### Task directions
Return only the final portion of the entries: the line with "marzo 2015 (739, 1849)" and every line after it, each one exact.

(Data extracted from a collection)
##########
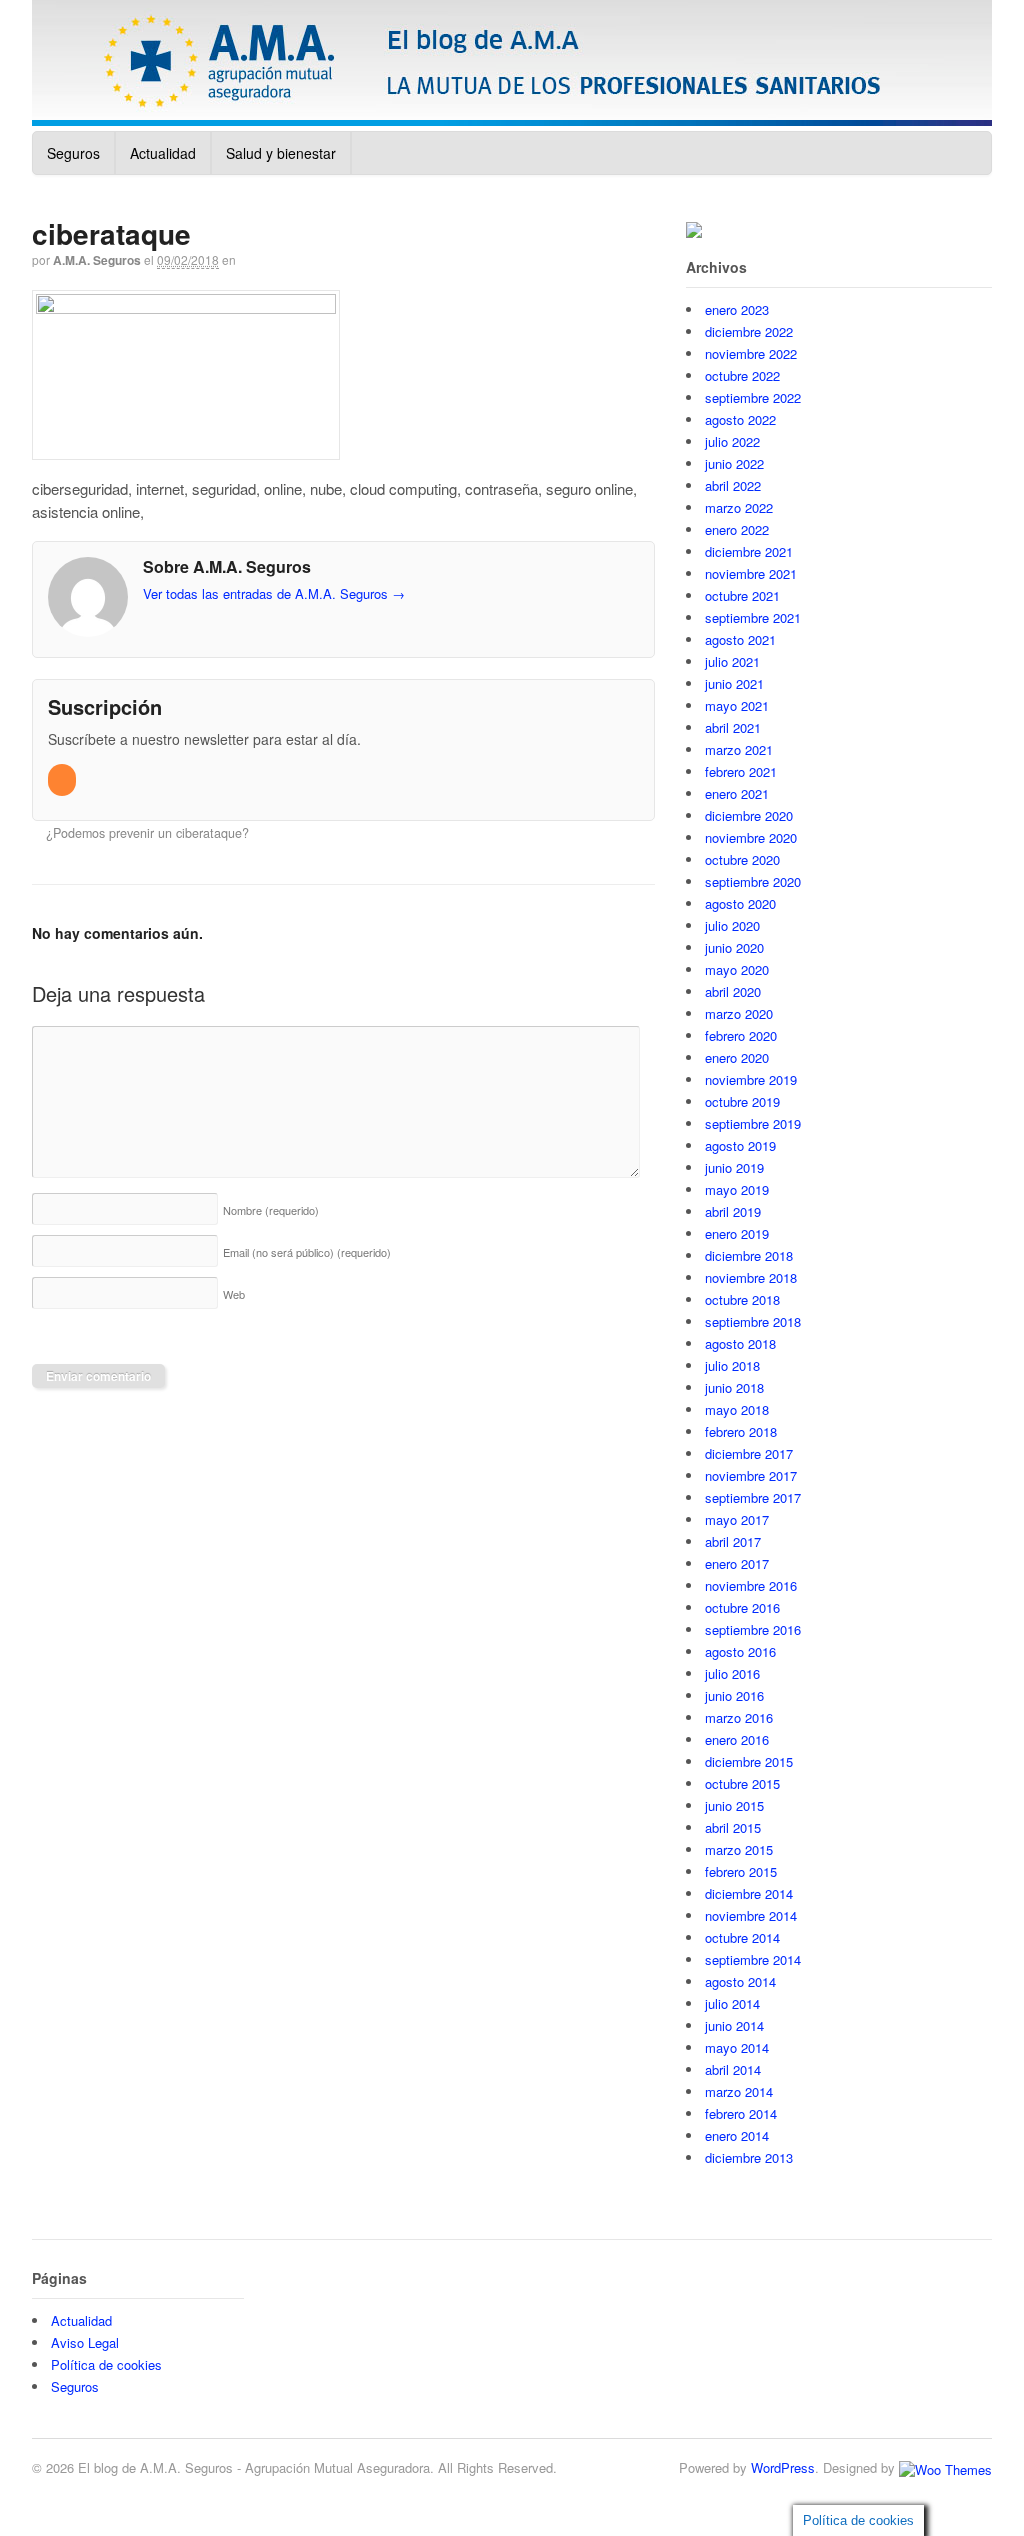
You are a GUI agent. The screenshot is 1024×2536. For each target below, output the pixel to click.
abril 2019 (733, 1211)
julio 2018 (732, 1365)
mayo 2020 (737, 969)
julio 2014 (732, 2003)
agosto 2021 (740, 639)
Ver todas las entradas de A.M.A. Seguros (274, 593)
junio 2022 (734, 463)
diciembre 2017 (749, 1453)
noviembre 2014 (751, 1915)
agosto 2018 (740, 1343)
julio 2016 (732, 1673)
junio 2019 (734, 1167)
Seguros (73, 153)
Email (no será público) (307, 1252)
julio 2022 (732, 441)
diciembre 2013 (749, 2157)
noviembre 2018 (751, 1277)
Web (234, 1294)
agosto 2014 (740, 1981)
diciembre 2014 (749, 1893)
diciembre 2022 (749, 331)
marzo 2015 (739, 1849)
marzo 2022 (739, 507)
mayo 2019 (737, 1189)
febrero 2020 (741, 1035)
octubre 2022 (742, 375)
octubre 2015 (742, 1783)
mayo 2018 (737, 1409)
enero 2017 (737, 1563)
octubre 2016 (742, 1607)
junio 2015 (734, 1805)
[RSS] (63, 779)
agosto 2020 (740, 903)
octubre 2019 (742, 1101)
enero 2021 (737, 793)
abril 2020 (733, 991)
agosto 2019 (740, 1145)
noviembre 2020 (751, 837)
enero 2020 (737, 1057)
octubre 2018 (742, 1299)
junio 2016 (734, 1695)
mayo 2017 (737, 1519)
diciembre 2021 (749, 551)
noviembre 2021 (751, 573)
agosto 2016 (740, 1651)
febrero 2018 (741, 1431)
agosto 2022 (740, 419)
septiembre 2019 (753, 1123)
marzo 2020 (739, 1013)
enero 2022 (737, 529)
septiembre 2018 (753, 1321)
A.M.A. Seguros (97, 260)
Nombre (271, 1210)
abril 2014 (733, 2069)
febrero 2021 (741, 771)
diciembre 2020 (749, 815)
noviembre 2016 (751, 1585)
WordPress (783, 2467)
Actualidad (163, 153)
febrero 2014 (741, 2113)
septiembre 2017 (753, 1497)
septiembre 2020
##########
### The completed task
marzo 2015 (739, 1849)
marzo 2022 (739, 507)
mayo 2019 (737, 1189)
febrero 2020 (741, 1035)
octubre 2022 (742, 375)
octubre 2015 (742, 1783)
mayo 2018 (737, 1409)
enero 2017 (737, 1563)
octubre 2016 (742, 1607)
junio 2015 (734, 1805)
[RSS] (63, 779)
agosto 2020 (740, 903)
octubre 2019 (742, 1101)
enero 2021 (737, 793)
abril 2020 (733, 991)
agosto 2019 (740, 1145)
noviembre 2020 (751, 837)
enero 2020 (737, 1057)
octubre 2018 (742, 1299)
junio 2016 (734, 1695)
mayo 2017 (737, 1519)
diciembre 2021 (749, 551)
noviembre 2021 (751, 573)
agosto 2016 (740, 1651)
febrero 2018 (741, 1431)
agosto 2022 (740, 419)
septiembre 2019 (753, 1123)
marzo 2020 (739, 1013)
enero 2022 (737, 529)
septiembre 2018 (753, 1321)
A.M.A. Seguros (97, 260)
Nombre (271, 1210)
abril 2014 (733, 2069)
febrero 2021 (741, 771)
diciembre 2020 (749, 815)
noviembre 2016 (751, 1585)
WordPress (783, 2467)
Actualidad (163, 153)
febrero 2014 (741, 2113)
septiembre 2017 (753, 1497)
septiembre 2020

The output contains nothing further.